The GTM animals consist of two sets of 60 or more congenics. Each set spans essentially the entire genome with segments ranging between 20 and 40 cM. The sets consist of either DBA/2 or CAST/Ei segments introgressed onto a B6 background (B6.D2 or B6.CAST). The CSS animals, on the other hand, consist of introgressions of full chromosomes from one strain onto a different strain background. As of March 2000, Nadeau et al. reported the near completion of a B6 host strain with introgressed A/J donor chromosomes (B6.A) and further noted that they had begun construction of a A.B6, B6.129 and 129.B6 CSS lines.

Additionally, individual investigators have developed their own congenics for use in QTL and other investigations (for review of alcohol and drug-related QTL, see Bennet 2000). These congenics might prove useful to investigators interested in other traits as well. The existence of multiple sets of congenic and consomic lines greatly increases the chances of finding one or more congenic regions that can be used to further examine interesting phenotypes.

The Final Centimorgan

Identification of new QTLs or confirmation of existing QTLs using B6.129-KO congenics (or most other congenics discussed here) is unlikely to immediately reduce the mapping interval to the 1–2 cM range needed for fine mapping, because the congenics themselves average 10–20 cM. However, the use of this resource has the potential to considerably accelerate some fine mapping strategies in the 129xB6 and phenotypically similar backgrounds. It allows rapid confirmation of the QTL at high confidence levels and eliminates the need for multiple generations of backcrossing to generate an initial congenic. This, in turn, allows more time and resources to be devoted to narrowing the QTL interval.

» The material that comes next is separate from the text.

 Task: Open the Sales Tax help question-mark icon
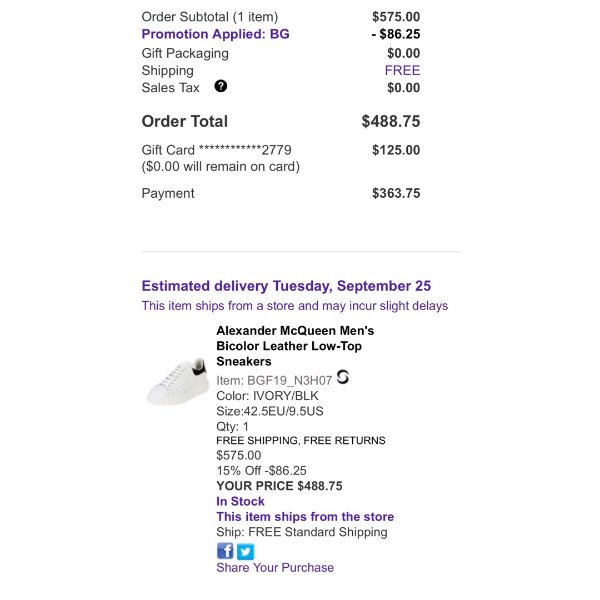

Narrowing the interval can be accomplished by a variety of methods, including generation of congenics, typing of Advanced Intercross lines (AIL; Darvasi and Soller 1995), Recombinant Inbred Segregation Testing (RIST; Darvasi 1998), or by generating a much larger intercross or backcross. Each of these methods has its advantages and drawbacks, covered more fully in Darvasi (1998). For instance, AIL are very time-consuming to generate and unstable while RIST is relatively untried and requires RI strains. Congenic-based approaches such as ISCS (Darvasi 1998) are not a perfect answer either, but the availability of a variety of congenics certainly accelerates the process of confirmation and mapping and eliminates one of the major drawbacks of these approaches.

The challenge of sufficiently reducing the interval of a QTL has recently brought the future prospects for QTL analysis into question. Some researchers (e.g., Nadeau and Frankel 2000a) are doubtful that QTL cloning will become as routine and straightforward as broad QTL mapping has become in recent years. Others (e.g., Belknap et al. 2001) see the state of fine mapping today as analogous to the state of broad QTL mapping a decade ago and are confident that the tools and techniques necessary to go from phenotype to gene will soon be in place.

The virtual development of a large number of useful congenics by finding a new way to look at knockout strains distinctly highlights the importance of considering new breeding strategies in QTL analysis. Ultimately, I believe it will take a combination of novel viewpoints such as this one, increasingly fast automated genotyping technologies, (Buetow et al. 2001; Ranade 2001) and sequencing of many of the relevant strains (progress discussed in Marshall 2000) to uncover the sequence variations that inform complex traits. This is a considerable wish list, but enough of the pieces are already in progress that I am cautiously optimistic that it will be possible to routinely overcome these obstacles in future years.